**Your objective:** Only lines containing "label" belong in the answer, each copied from the entries below.

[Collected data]
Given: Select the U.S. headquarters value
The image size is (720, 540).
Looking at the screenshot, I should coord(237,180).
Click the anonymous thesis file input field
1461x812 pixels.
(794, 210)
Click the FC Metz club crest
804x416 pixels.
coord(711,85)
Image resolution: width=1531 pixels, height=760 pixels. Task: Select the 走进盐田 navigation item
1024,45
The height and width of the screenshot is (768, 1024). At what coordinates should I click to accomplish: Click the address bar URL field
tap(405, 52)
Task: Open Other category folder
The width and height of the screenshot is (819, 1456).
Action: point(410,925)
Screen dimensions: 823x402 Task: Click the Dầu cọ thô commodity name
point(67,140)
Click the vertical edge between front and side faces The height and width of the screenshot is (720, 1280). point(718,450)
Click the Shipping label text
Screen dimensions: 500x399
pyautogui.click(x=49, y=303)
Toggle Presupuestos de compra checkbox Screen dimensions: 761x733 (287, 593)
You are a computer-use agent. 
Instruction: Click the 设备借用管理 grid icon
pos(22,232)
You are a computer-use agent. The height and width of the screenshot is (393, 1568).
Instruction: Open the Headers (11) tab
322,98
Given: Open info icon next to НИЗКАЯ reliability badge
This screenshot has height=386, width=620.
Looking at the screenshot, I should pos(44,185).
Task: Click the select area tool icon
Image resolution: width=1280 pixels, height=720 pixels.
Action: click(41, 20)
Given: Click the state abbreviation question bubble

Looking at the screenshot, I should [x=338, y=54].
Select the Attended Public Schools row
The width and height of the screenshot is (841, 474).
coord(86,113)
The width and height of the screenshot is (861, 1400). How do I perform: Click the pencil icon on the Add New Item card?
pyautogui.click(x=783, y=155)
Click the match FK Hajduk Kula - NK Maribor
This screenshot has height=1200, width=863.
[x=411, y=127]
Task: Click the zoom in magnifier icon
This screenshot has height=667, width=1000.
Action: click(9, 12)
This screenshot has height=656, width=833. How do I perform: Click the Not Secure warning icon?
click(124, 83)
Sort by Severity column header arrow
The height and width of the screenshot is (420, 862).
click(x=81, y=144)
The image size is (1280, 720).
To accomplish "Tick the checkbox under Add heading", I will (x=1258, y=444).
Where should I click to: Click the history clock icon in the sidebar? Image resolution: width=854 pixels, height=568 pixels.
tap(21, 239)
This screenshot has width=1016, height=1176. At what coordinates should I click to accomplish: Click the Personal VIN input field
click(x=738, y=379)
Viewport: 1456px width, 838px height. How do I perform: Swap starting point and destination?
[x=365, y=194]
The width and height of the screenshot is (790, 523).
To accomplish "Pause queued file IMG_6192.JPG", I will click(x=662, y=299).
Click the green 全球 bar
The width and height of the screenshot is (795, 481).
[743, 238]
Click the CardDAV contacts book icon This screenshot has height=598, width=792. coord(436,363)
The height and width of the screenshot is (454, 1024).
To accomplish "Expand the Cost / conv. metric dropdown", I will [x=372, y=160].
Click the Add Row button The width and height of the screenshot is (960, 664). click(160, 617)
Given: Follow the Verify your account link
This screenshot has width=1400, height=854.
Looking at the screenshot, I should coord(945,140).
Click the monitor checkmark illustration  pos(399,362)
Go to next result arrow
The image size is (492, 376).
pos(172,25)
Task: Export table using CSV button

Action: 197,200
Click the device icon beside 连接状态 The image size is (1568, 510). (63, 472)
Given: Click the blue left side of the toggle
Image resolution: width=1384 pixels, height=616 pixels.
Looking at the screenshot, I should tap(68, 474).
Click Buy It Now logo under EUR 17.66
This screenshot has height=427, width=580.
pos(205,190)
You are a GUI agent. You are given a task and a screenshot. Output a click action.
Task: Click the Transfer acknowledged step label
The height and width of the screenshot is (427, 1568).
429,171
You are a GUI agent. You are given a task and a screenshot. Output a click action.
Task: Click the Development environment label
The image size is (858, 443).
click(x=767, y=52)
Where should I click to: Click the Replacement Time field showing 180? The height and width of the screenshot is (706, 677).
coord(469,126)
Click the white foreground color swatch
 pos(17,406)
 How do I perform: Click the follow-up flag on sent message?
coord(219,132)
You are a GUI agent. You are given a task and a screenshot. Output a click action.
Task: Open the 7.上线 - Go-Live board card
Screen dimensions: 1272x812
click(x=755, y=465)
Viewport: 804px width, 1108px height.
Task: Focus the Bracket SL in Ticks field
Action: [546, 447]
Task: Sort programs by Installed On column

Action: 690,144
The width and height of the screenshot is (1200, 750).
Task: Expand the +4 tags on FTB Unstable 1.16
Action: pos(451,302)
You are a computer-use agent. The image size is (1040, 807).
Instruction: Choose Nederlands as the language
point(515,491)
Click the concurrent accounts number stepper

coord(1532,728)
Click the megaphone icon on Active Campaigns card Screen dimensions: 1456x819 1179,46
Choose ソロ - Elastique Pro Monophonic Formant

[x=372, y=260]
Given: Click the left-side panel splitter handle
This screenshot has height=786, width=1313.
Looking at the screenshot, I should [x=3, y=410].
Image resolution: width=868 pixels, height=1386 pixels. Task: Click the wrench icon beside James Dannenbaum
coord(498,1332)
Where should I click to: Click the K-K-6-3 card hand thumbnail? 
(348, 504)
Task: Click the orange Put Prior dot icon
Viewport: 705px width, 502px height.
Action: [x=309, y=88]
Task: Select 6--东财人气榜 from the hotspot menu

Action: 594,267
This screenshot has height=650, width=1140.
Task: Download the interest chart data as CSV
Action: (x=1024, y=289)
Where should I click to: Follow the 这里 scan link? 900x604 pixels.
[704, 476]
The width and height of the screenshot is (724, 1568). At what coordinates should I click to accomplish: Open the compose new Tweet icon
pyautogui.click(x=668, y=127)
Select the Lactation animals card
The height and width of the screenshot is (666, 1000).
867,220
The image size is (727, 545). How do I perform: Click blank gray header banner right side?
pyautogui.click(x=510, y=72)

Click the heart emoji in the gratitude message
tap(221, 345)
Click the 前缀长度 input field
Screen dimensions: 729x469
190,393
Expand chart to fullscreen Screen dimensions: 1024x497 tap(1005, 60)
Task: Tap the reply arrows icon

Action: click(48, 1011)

**Your solution:**
Click the Shipping label text
Task: Click the Transfer acknowledged step label
Task: Click the Development environment label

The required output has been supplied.